Keep reading to learn the ins and outs of invoicing for small businesses.
Set Up Automation
Automating your invoicing is one of the easiest ways to ensure dependability and accuracy with what your clients receive. Using a platform like QuickBooks or FreshBooks enables owners stay on top of all every aspect of their accounting, and that includes invoices.
The beauty in automation is that you set up the process once and let it run its magic – the idea of “set it and forget it”. In fact, most programs can save your company 10-25% of time as compared to manual invoicing. Plus, a 2015 Concur survey found that small businesses can cut down on invoice-related costs by 40-70%!
Because it’s an ongoing perfected process, you don’t have to worry about missed invoices or numbers getting miscalculated. Plus, customers also benefit because they can pay right in the platform, keeping everything in one place and streamlining the payment process for everyone involved.
Have a Follow-Up System
Between lost mail through the Post Office and emails going to a spam folder, it could be that an unpaid invoice is due to a logistical error. However, it could be due to a variety of other reasons, too. With so many factors at stake, following up on missed payments should be the backbone of your invoicing system.
You can set up automated triggers within your invoicing platform, but if you’re still invoicing the “old fashion way”, know exactly how you’re going to follow up with them to get paid. Set clear deadlines and keep track of how much time since the customer received their bill.
Penalties, like percentages of their total due, should be clearly explained right on their invoice with each milestone that passes. For example, you may charge a 5% fee if they haven’t paid in thirty days, and a 10% fee after sixty days, increasing the fee as more time elapses. Without explicit consequences, customers will be less likely to pay their bills promptly.

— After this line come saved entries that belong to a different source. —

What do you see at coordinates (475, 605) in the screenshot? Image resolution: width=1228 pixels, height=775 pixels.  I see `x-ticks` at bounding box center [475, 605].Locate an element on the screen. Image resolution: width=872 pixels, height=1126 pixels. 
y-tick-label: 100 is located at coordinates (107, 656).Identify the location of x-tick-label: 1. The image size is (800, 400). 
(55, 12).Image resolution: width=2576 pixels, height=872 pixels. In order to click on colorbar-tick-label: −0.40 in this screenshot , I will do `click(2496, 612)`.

Designing and Laying Out Your Invoices
The design shouldn’t be cluttered or flashy; just professional and clean so customers can quickly and easily know what they owe and by when.

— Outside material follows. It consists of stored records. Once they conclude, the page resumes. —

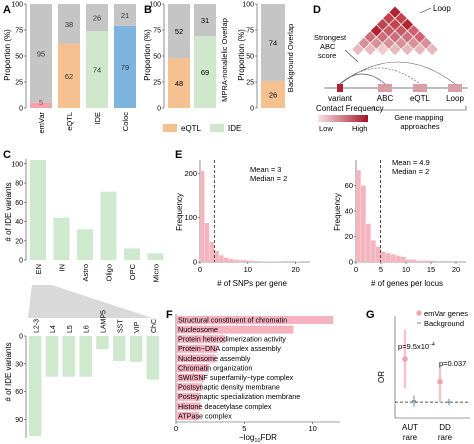 This screenshot has height=444, width=474. I want to click on eqtl-gene-box, so click(420, 88).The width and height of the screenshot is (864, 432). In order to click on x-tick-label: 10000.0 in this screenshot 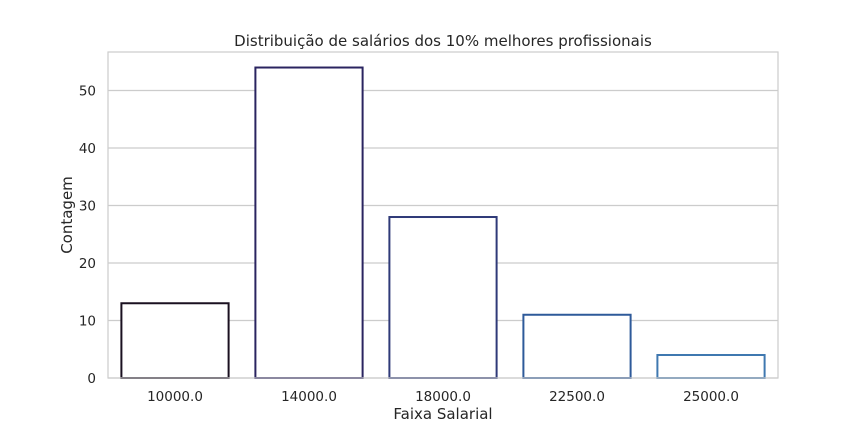, I will do `click(175, 397)`.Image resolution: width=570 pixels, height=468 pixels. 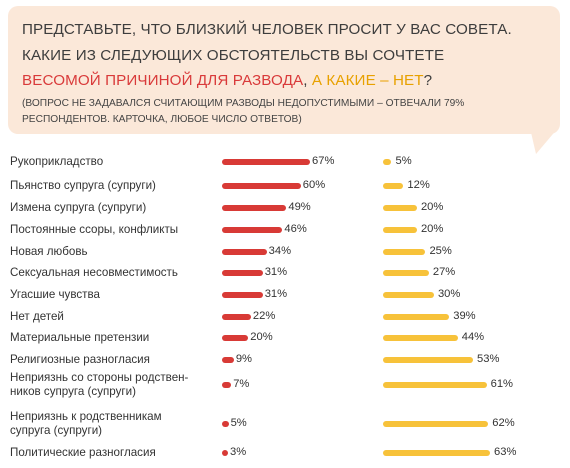 I want to click on category-label: Нет детей, so click(x=37, y=317).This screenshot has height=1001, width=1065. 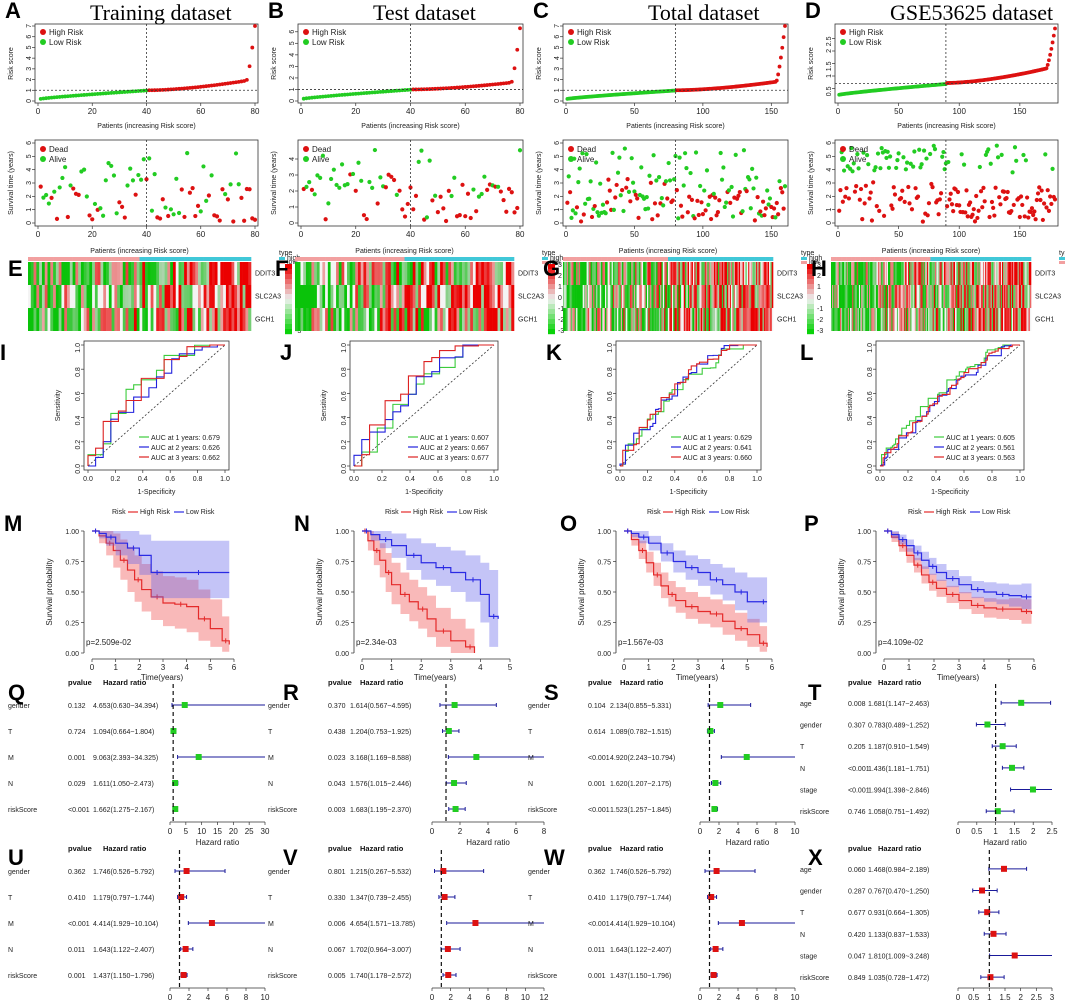 I want to click on x-tick-label: 1.0, so click(x=494, y=480).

First and foremost, your logo and the date should be prominent at the top of the invoice. As mentioned before, you should also include penalty dates, so they know how much time they have before facing a consequence.

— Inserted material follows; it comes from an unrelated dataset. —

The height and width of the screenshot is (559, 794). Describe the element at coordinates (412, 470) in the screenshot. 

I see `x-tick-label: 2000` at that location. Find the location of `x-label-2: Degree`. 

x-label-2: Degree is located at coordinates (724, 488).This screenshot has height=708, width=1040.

As important as design is, what’s most important is the content of the invoice. It should be simple to follow and lead to minimal confusion. List details by line item for all services, products, and fees to reduce any disagreements between you and the customer.
When it comes to invoicing, words matter! Use clear, easy-to-understand language to make the bill as simple as possible. FreshBooks determined that using the phrase “upon receipt” can be up for interpretation, and it can lead to delayed payment.
This study also concluded that using polite language like “thank you for your business” or “please pay promptly” can increase the percentage of invoices paid by five percent!
Set Clear Expectations
One of the most frustrating parts of invoicing for customers is when they’re surprised. If they receive a bill that is different than what they expected, payment will likely be delayed or not paid at all. In addition, surprising them – whether they didn’t expect to see an invoice or the fact that it’s incorrect – can create a sense of distrust in your relationship.
Essentially, make sure that all invoices match the original quote given. If the invoice is different than the last one or differs from the estimate, explain to the customer why there’s a discrepancy. You can also include notes right on the invoice for complete clarity.
Creating and sending invoices is critical to maintaining a healthy cashflow. Use these tips to streamline your invoicing process and improve your customers’ timeliness on payments.